Because of the significant correlation between SEBT and leg length (.02 ≤ r2≤ .23) in a majority of the directions, excursion values should be normalized to leg length, measured from the ASIS to the medial malleolus (Gribble and Hertel 2003). Additionally, Hertel and colleagues (2006) suggested that testing in eight directions is redundant, and that testing only the posteromedial direction is sufficient for most situations. To decrease the effect of learning, Kinzey and Armstrong (1998) suggested that subjects be given at least six practice trials before being tested, although other authors suggested reducing the number of practice trials to four (Robinson and Gribble 2008).
Modified Bass Test
Athletic or masking tape
This multiple hop test requires that 1-inch (2.5 cm) tape squares be laid out in a course as shown in figure 12.5 (Riemann, Caggiano, and Lephart 1999). The subject is required to jump from square to square, in numbered sequence, using only one leg. The hands should remain on the hips.

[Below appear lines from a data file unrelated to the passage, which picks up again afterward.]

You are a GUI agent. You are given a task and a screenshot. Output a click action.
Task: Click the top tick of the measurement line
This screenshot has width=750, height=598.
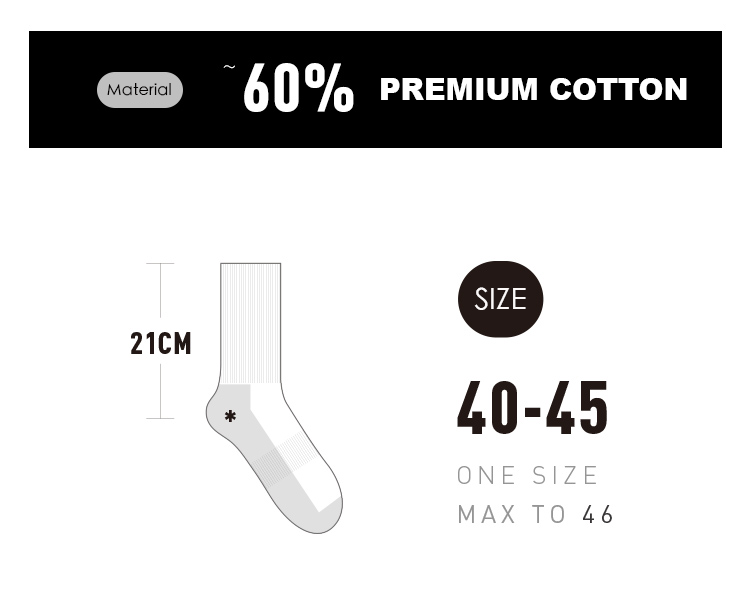point(160,264)
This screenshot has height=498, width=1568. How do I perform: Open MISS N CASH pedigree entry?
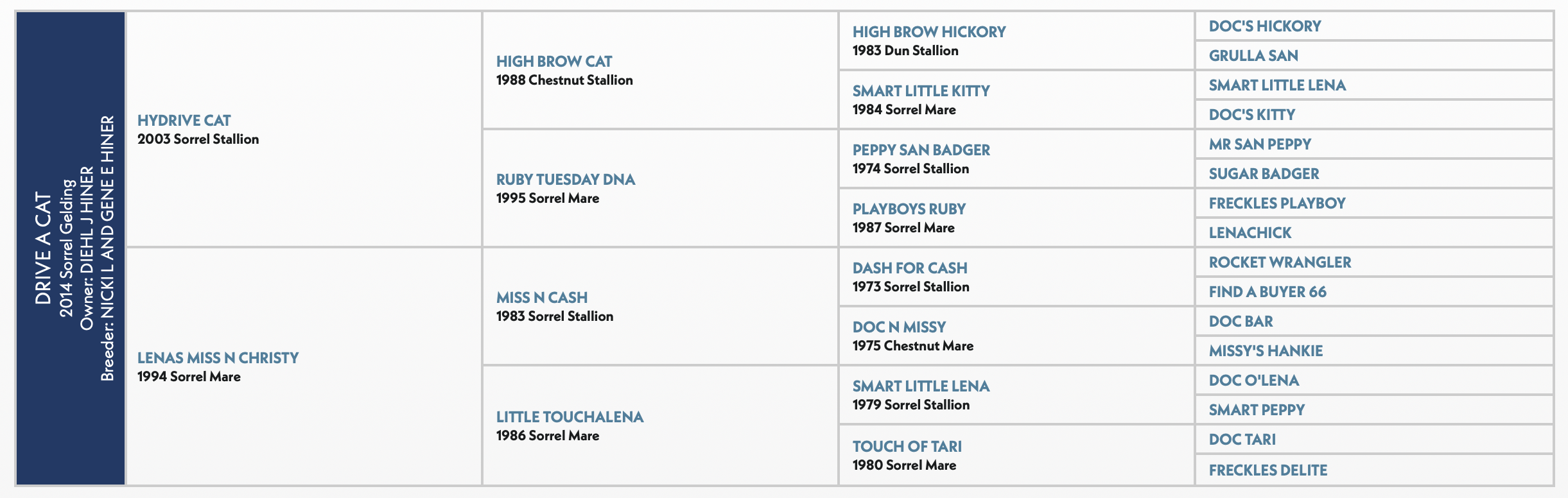point(542,298)
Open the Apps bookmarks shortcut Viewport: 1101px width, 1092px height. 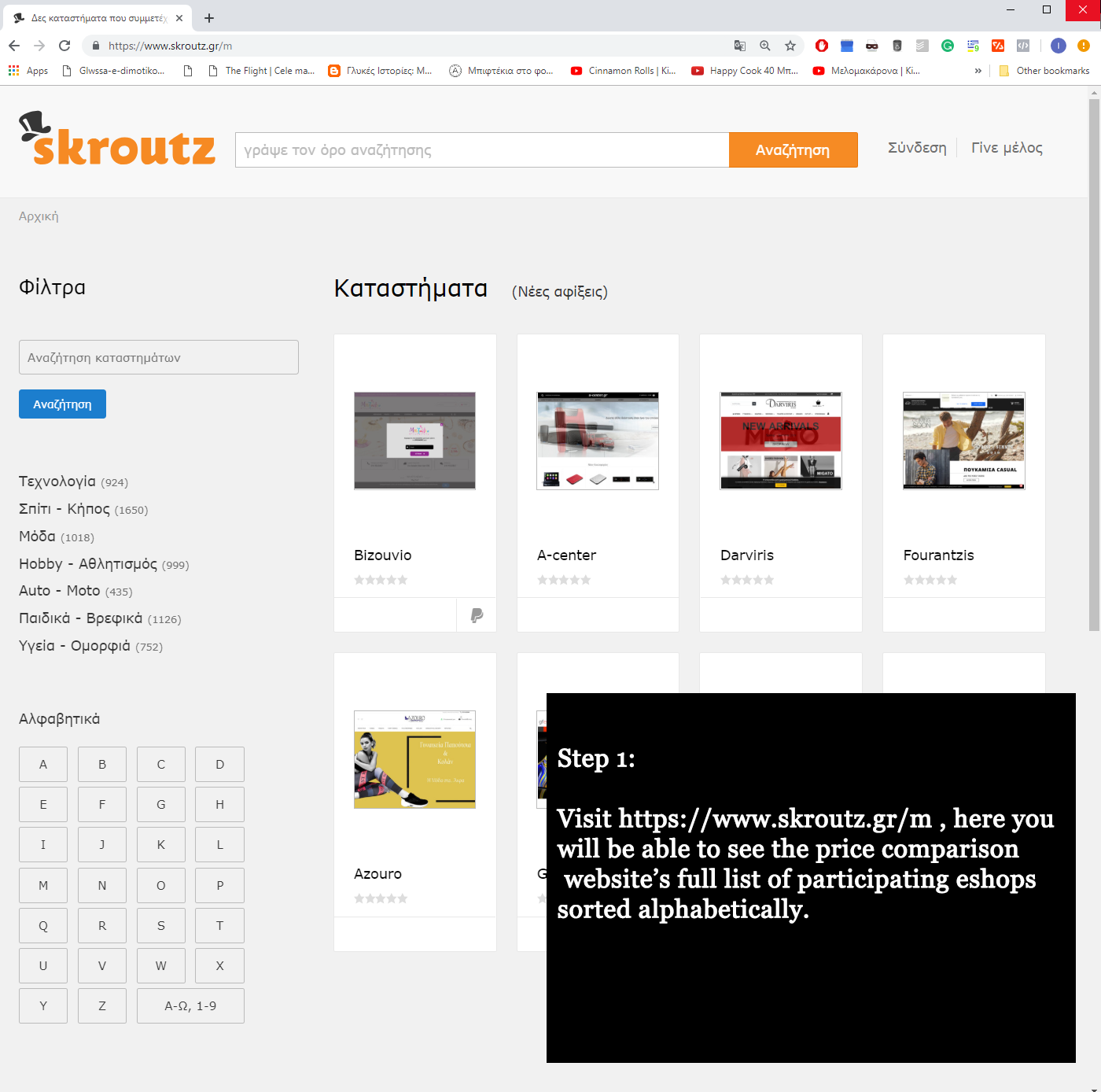coord(28,71)
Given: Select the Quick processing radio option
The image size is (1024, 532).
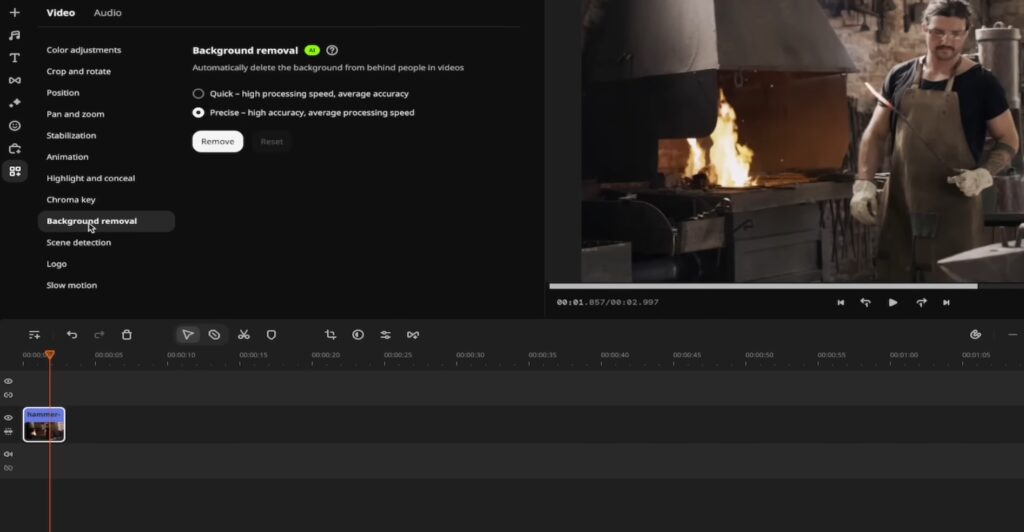Looking at the screenshot, I should point(198,94).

On landing, the subject remains looking facing straight ahead, without moving the support leg, for five seconds before jumping to the next square.
There are two types of errors: landing errors and balance errors. A landing error occurs if the subject’s foot does not cover the tape, if the foot is not facing forward, if the subject stumbles on landing, or if the subject takes the hands off the hips. A balance error occurs if the subject takes the hands off the hips or if the nontesting leg touches down, touches the opposite leg, or moves into excessive flexion, extension, or abduction. The subjects may look at the next square before jumping to it.
The examiner should count aloud the five seconds the subject is to maintain the position before moving to the next square. At the conclusion of the test, 10 points are given for each five-second period in which there was a landing error and 3 points for each period in which there was a balance error. The sum of the two is the total score. At least two practice sessions should be given before testing for score.
Interpreting the Results
When interpreting the results of balance or stability tests,values can be compared to normative data, the other leg (if performed on a single leg), or the same person over time. Normative data are presented for the BESS, SEBT, and modified Bass in tables 12.2 through 12.4, respectively. Currently, no data exist to suggest either a cutoff score for these tests or, in the case of the SEBT or modified Bass test, a bilateral difference that would be a cause for concern. These are areas for future investigations. Balance scores tend to be better in the morning than in the afternoon or evening (Gribble, Tucker, and White 2007), suggesting that if multiple tests are to be compared over time, the time of day needs to be standardized.